Saved data entries:

----

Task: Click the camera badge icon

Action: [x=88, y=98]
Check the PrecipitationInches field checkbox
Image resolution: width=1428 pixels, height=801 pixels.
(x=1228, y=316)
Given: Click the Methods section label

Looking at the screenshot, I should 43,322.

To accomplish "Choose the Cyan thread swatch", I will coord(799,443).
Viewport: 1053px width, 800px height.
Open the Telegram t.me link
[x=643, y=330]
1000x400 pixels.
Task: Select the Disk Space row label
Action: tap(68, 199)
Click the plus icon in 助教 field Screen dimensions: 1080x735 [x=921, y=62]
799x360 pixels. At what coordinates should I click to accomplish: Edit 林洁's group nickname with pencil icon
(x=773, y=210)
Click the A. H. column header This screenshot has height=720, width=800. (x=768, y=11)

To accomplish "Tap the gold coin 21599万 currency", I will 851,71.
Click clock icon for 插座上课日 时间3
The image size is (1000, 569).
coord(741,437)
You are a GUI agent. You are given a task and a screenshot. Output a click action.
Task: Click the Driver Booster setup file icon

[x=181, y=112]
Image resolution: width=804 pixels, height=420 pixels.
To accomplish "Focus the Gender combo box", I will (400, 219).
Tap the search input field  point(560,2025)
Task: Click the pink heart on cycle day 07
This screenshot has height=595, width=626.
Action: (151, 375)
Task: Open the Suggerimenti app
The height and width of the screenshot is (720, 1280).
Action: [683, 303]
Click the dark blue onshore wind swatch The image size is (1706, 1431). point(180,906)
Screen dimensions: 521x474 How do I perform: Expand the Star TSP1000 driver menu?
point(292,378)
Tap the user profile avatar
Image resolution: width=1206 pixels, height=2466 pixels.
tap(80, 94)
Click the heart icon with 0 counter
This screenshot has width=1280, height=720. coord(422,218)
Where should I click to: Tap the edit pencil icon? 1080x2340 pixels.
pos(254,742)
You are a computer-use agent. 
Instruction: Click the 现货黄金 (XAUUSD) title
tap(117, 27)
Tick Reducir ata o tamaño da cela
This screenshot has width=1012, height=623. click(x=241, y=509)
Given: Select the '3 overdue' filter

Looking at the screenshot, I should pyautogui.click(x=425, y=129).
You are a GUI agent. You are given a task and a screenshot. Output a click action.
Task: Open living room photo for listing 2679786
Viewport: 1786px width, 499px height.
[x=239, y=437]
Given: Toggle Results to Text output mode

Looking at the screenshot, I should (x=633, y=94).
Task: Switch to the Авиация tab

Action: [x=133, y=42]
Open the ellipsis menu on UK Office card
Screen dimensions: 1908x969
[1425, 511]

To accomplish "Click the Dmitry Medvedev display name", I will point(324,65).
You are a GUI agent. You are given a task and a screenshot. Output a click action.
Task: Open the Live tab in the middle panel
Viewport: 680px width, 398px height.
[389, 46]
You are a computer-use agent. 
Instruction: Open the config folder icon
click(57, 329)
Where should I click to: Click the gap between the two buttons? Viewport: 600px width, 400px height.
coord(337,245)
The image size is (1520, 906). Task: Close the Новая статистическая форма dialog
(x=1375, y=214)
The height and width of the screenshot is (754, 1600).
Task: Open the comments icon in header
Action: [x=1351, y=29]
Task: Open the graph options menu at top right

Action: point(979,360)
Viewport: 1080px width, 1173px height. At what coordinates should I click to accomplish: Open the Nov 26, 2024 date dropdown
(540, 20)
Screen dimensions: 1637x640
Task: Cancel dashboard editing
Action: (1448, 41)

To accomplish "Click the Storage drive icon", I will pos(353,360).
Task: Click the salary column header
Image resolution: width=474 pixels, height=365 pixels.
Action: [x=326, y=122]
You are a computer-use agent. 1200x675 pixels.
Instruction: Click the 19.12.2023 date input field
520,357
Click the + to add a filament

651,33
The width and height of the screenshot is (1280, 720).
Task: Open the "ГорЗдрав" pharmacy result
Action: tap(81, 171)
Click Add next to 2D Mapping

----

Work item: The records above must be transcribed line for line, exactly.

Response:
Task: Click the camera badge icon

Action: [x=88, y=98]
Check the PrecipitationInches field checkbox
Image resolution: width=1428 pixels, height=801 pixels.
(x=1228, y=316)
Given: Click the Methods section label

Looking at the screenshot, I should 43,322.

To accomplish "Choose the Cyan thread swatch", I will coord(799,443).
Viewport: 1053px width, 800px height.
Open the Telegram t.me link
[x=643, y=330]
1000x400 pixels.
Task: Select the Disk Space row label
Action: tap(68, 199)
Click the plus icon in 助教 field Screen dimensions: 1080x735 [x=921, y=62]
799x360 pixels. At what coordinates should I click to accomplish: Edit 林洁's group nickname with pencil icon
(x=773, y=210)
Click the A. H. column header This screenshot has height=720, width=800. (x=768, y=11)

To accomplish "Tap the gold coin 21599万 currency", I will 851,71.
Click clock icon for 插座上课日 时间3
The image size is (1000, 569).
coord(741,437)
You are a GUI agent. You are given a task and a screenshot. Output a click action.
Task: Click the Driver Booster setup file icon

[x=181, y=112]
Image resolution: width=804 pixels, height=420 pixels.
To accomplish "Focus the Gender combo box", I will (400, 219).
Tap the search input field  point(560,2025)
Task: Click the pink heart on cycle day 07
This screenshot has height=595, width=626.
Action: (151, 375)
Task: Open the Suggerimenti app
The height and width of the screenshot is (720, 1280).
Action: [683, 303]
Click the dark blue onshore wind swatch The image size is (1706, 1431). point(180,906)
Screen dimensions: 521x474 How do I perform: Expand the Star TSP1000 driver menu?
point(292,378)
Tap the user profile avatar
Image resolution: width=1206 pixels, height=2466 pixels.
tap(80, 94)
Click the heart icon with 0 counter
This screenshot has width=1280, height=720. coord(422,218)
Where should I click to: Tap the edit pencil icon? 1080x2340 pixels.
pos(254,742)
You are a computer-use agent. 
Instruction: Click the 现货黄金 (XAUUSD) title
tap(117, 27)
Tick Reducir ata o tamaño da cela
This screenshot has width=1012, height=623. click(x=241, y=509)
Given: Select the '3 overdue' filter

Looking at the screenshot, I should pyautogui.click(x=425, y=129).
You are a GUI agent. You are given a task and a screenshot. Output a click action.
Task: Open living room photo for listing 2679786
Viewport: 1786px width, 499px height.
[x=239, y=437]
Given: Toggle Results to Text output mode

Looking at the screenshot, I should (x=633, y=94).
Task: Switch to the Авиация tab

Action: [x=133, y=42]
Open the ellipsis menu on UK Office card
Screen dimensions: 1908x969
[1425, 511]

To accomplish "Click the Dmitry Medvedev display name", I will point(324,65).
You are a GUI agent. You are given a task and a screenshot. Output a click action.
Task: Open the Live tab in the middle panel
Viewport: 680px width, 398px height.
[389, 46]
You are a computer-use agent. 
Instruction: Open the config folder icon
click(57, 329)
Where should I click to: Click the gap between the two buttons? Viewport: 600px width, 400px height.
coord(337,245)
The image size is (1520, 906). Task: Close the Новая статистическая форма dialog
(x=1375, y=214)
The height and width of the screenshot is (754, 1600).
Task: Open the comments icon in header
Action: [x=1351, y=29]
Task: Open the graph options menu at top right

Action: point(979,360)
Viewport: 1080px width, 1173px height. At what coordinates should I click to accomplish: Open the Nov 26, 2024 date dropdown
(540, 20)
Screen dimensions: 1637x640
Task: Cancel dashboard editing
Action: (1448, 41)

To accomplish "Click the Storage drive icon", I will pos(353,360).
Task: Click the salary column header
Image resolution: width=474 pixels, height=365 pixels.
Action: [x=326, y=122]
You are a computer-use agent. 1200x675 pixels.
Instruction: Click the 19.12.2023 date input field
520,357
Click the + to add a filament

651,33
The width and height of the screenshot is (1280, 720).
Task: Open the "ГорЗдрав" pharmacy result
Action: tap(81, 171)
Click Add next to 2D Mapping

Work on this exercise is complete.